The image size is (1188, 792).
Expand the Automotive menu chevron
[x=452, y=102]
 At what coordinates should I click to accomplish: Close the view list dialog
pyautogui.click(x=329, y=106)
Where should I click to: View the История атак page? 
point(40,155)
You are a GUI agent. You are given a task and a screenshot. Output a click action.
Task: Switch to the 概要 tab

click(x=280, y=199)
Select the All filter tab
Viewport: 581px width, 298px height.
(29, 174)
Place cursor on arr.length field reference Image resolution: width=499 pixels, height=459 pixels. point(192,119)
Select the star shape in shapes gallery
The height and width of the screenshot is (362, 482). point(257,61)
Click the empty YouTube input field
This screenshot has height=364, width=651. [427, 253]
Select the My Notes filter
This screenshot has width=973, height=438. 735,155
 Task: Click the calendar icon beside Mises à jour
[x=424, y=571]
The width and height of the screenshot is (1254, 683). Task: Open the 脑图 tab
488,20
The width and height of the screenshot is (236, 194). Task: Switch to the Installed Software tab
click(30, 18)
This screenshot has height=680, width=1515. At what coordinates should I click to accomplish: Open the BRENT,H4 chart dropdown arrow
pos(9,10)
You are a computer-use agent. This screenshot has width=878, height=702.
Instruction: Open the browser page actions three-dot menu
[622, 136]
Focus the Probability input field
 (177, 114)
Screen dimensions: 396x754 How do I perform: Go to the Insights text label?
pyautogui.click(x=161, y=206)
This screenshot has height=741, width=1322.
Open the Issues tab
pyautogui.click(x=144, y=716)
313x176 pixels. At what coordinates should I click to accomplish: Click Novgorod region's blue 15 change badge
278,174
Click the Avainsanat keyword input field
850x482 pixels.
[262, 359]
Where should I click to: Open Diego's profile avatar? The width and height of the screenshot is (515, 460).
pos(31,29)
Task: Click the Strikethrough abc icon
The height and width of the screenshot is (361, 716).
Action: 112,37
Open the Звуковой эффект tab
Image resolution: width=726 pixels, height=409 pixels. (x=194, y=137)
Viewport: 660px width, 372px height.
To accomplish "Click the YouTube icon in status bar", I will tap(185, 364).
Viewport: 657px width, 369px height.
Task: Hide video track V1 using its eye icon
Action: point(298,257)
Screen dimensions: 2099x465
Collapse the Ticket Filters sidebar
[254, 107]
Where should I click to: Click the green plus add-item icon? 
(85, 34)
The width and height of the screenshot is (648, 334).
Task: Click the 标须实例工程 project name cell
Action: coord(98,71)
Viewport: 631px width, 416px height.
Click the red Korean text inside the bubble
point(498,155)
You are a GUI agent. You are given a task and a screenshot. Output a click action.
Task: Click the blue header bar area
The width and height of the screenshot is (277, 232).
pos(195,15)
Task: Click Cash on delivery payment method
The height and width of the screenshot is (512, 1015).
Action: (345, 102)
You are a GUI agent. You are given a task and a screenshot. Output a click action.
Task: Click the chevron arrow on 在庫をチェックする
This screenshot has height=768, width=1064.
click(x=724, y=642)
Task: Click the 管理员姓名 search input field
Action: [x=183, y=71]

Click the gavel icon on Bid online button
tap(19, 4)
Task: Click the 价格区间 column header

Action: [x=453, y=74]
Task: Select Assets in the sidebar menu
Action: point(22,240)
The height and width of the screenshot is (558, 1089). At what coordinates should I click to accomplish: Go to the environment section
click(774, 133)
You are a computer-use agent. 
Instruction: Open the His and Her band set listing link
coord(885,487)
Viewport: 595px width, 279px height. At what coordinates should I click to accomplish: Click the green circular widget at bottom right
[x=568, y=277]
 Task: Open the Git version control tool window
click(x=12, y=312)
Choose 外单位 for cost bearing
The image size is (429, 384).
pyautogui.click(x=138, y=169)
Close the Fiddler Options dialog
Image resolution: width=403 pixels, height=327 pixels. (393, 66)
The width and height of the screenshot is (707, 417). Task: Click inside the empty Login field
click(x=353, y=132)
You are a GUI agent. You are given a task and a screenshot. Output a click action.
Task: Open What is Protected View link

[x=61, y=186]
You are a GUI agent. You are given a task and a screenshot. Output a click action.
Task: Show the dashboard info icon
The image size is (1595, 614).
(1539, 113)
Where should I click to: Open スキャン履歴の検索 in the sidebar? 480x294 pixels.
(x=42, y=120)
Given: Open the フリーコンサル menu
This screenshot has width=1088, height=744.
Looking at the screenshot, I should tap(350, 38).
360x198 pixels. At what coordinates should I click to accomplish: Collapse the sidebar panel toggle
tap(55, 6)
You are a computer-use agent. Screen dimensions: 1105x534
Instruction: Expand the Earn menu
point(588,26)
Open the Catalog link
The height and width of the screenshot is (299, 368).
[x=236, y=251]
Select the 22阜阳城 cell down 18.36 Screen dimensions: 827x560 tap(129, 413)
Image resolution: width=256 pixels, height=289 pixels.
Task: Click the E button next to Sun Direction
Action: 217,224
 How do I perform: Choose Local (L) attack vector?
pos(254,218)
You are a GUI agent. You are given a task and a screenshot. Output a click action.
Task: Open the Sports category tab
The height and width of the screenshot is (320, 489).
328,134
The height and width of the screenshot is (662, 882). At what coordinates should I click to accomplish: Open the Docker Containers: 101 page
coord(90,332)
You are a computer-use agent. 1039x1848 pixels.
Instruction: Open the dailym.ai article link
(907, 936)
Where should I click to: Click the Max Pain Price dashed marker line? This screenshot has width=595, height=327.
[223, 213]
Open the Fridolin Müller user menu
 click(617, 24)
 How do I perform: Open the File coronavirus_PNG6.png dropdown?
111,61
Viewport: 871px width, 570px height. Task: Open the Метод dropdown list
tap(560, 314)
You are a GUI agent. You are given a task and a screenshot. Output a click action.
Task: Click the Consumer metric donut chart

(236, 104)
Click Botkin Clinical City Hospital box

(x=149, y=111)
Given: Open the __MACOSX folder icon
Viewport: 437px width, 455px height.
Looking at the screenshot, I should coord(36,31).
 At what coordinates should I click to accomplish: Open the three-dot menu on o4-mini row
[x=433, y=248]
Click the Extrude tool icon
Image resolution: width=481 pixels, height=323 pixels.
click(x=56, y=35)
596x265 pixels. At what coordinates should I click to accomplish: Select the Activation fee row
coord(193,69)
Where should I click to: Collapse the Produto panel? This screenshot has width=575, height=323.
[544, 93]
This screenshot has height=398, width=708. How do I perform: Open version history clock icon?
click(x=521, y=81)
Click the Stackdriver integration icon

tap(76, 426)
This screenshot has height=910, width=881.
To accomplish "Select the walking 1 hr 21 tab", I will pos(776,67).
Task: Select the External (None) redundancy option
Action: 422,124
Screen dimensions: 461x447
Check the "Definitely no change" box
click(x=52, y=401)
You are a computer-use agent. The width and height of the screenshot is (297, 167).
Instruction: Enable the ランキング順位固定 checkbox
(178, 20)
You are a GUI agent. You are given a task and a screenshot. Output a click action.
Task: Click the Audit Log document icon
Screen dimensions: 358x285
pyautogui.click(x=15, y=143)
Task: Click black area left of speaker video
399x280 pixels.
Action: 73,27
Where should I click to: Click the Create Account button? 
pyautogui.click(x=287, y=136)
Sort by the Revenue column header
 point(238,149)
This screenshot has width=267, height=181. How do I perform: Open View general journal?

> [THE TASK] Go through the listing above and find each line containing the string "computer"; copy those lines.

> [EXPECTED ANSWER]
You are a computer-use agent. This screenshot has width=878, height=702.
You are a computer-use agent. 
You are a computer-use agent. Screen dimensions: 1105x534
You are a computer-use agent. 1039x1848 pixels.
You are a computer-use agent. The width and height of the screenshot is (297, 167).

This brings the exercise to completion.